→ Orden de trabajo:
Reescribe la crónica del concierto entre "Se puede revisar" y "las 19:41 h.", ambos incluidos, y pon "programa" en lugar de "repertorio".

→ Sección del texto:
Litton saca lo mejor de la OSG

HUGO ÁLVAREZ DOMÍNGUEZ A CORUÑA

A CORUÑA

El directo Andrew Litton con la OSG en el Palacio de la Ópera
El directo Andrew Litton con la OSG en el Palacio de la Ópera

Se puede revisar el no haberlo incluido en abono o el repetitivo repertorio; pero saca lo mejor de la orquesta

06 mar 2026 . Actualizado a las 19:41 h.

La visita de Andrew Litton a la OSG suele dar uno de los conciertos más intensos de la temporada, por la personalidad arrolladora del director, su afinidad con la orquesta y la capacidad de sacar de ella un sondo de muchos quilates. Este concierto presentaba parte de los programas que, bajo su batuta, ofrecerá en el Festival Musika Música de Bilbao. Se programó fuera de abono y los abonados tuvieron que comprar entrada aparte. Desde la obertura de Los maestros cantores, Litton apostó por sonido americano: grande, brillante y bien empastado; con intervenciones sobresalientes del metal y una cuerda con presencia y carne. Si en Bilbao se presentará el Concierto para chelo de Elgar (con Asier Polo), aquí se invitó a Eva Arderíus, ganadora del Concurso Soncello, para las Variaciones rococó, de Chaikovski. Visibilizar este tipo de perfil es una apuesta arriesgada que habla de la línea actual de la OSG. Arderíus dominó la obra con sonido sedoso, íntimo y redondo. Lo mejor, los pasajes más líricos y el final, expuesto con destreza. Se puede pedir más variedad al fraseo, pero apunta maneras. Litton ató a la orquesta para, cuidando a la solista, darle presencia justa. Arderíus regaló Black run, de Henryson, de estética country, donde estuvo brillante.

→ Datos de origen:
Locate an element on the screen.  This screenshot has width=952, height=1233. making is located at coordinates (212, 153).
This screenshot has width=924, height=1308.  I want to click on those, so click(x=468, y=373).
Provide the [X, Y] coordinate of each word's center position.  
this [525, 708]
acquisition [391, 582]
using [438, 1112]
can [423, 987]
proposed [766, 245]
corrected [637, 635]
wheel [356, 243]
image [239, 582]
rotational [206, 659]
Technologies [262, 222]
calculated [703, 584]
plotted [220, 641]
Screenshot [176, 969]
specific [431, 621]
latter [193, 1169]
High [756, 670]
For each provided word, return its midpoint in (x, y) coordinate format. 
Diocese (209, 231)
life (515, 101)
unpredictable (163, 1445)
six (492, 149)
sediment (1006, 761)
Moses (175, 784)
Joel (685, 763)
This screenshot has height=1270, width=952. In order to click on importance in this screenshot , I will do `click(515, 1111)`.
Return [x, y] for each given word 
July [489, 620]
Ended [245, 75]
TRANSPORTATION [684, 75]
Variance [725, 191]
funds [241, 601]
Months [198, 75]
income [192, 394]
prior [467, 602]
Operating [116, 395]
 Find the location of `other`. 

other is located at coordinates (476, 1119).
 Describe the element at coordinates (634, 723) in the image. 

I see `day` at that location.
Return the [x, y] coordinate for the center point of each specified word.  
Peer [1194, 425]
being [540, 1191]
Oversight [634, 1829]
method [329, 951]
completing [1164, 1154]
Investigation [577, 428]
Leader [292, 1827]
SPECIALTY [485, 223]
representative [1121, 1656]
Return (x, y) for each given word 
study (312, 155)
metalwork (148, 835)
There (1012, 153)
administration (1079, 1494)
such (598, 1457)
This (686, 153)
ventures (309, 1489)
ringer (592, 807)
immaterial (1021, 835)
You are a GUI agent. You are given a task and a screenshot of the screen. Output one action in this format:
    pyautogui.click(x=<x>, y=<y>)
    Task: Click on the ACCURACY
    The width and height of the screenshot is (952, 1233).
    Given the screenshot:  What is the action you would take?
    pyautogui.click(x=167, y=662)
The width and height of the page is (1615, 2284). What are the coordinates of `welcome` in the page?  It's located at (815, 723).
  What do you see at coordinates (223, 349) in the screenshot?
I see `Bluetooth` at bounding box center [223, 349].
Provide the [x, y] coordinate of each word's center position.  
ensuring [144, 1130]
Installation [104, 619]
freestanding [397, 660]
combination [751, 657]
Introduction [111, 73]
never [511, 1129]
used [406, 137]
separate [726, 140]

→ Resultado del ejercicio:
Se puede revisar el no haberlo incluido en abono o el repetitivo programa; pero saca lo mejor de la orquesta

06 mar 2026 . Actualizado a las 19:41 h.